Accurate network about nn.Linear and nn.SpatialConvolution1_fw

shuluoshu opened this issue 8 years ago · 3 comments

Hi, @jzbontar
I notice that the you use nn.Linear in training network (slow) and replace it with nn.SpatialConvolution1_fw( I guess that is the same to 1 x 1 conv) in the test process, however, I wonder why don't you just use cudnn.SpatialConvolution with kernel size equals to 1 x 1 both in training process and testing process ? Will it affect the performance or just accelerate the training speed by using 1x1 conv (with cudnn) in all process ?
Thanks a lot !

Answer 1 · 2017-02-24T13:20:59.000Z

Back when I was writing the mc-cnn code nn.SpatialConvolution1_fw, which is just one matrix-matrix multiply, was much faster than cudnn.SpatialConvolution with a 1x1 kernel.

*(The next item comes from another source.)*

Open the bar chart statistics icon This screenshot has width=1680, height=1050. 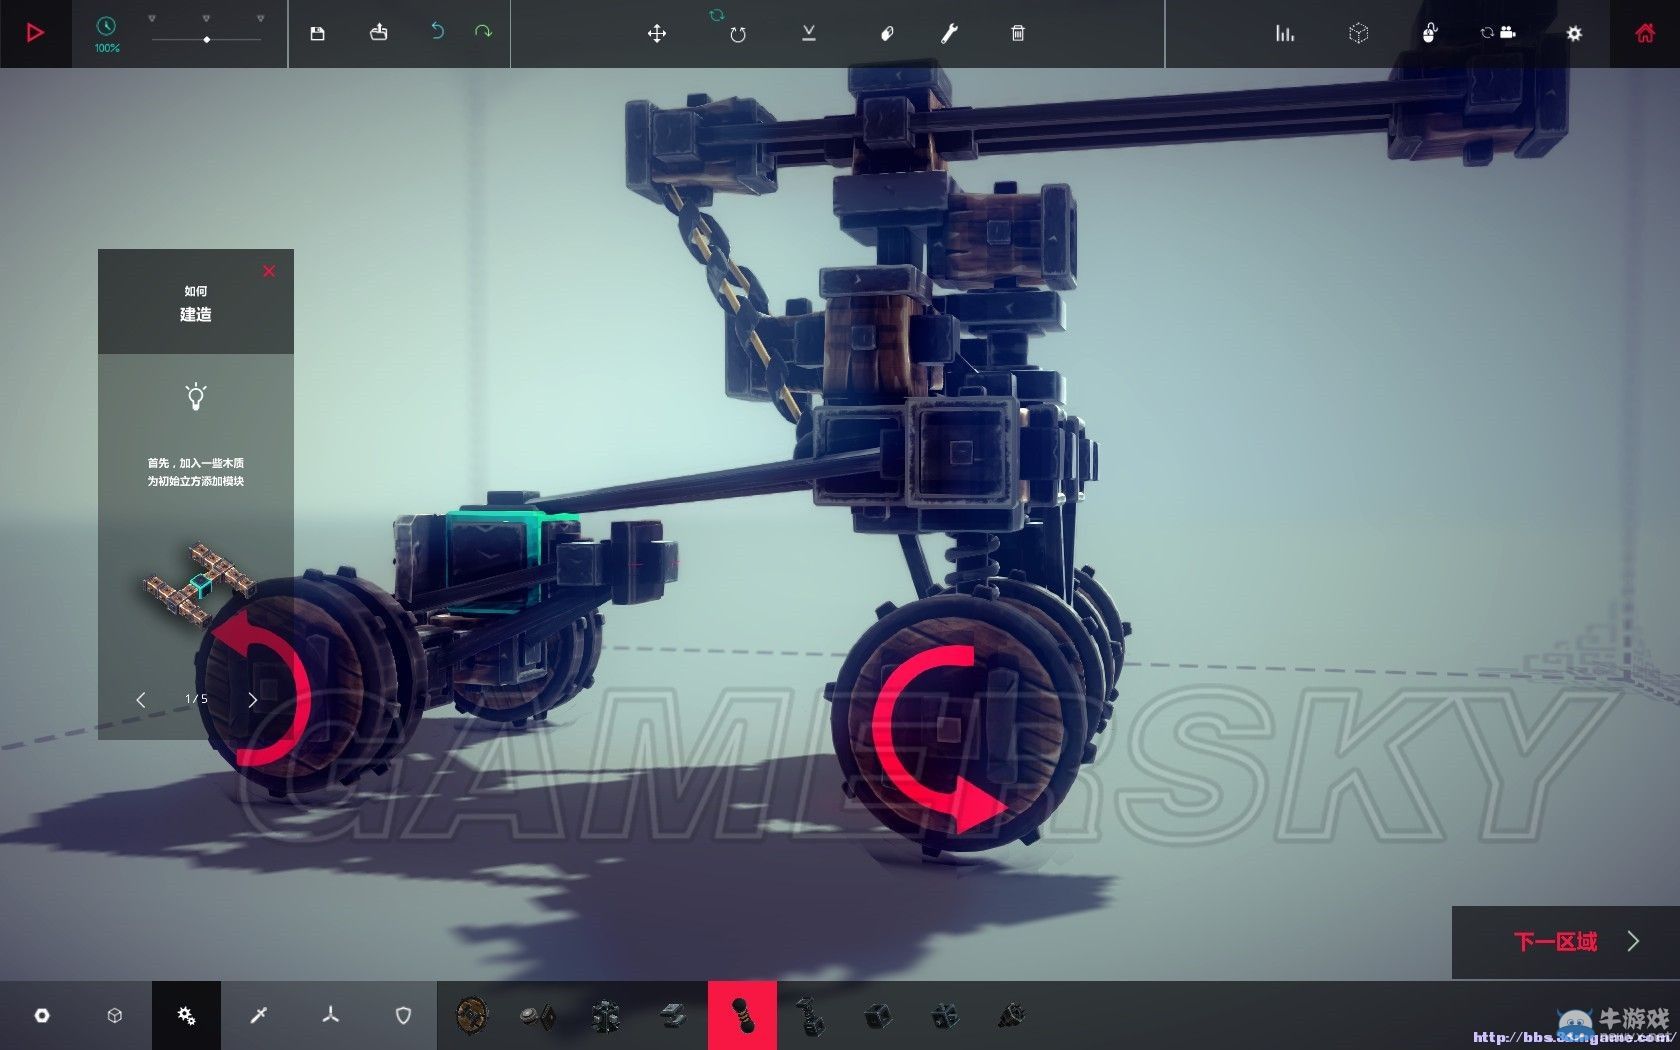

Today this probably isn't the case anymore and I would have used cudnn instead. But you are right, they are the same thing.

Answer 2 · 2017-02-25T07:52:33.000Z

@jzbontar Thanks for your timely reply, but what I really want to know is that why don't use 1×1 conv both in the training process and the testing process ？ I mean why the nn.Linear is used in the training process ？ And I wonder if I can replace the nn.Linear with 1×1 conv in the training process ？ Thanks so much！

Answer 3 · 2017-02-27T13:37:09.000Z

Yes, you can replace nn.Linear with 1x1 conv. I would benchmark to make sure it's not slower, though.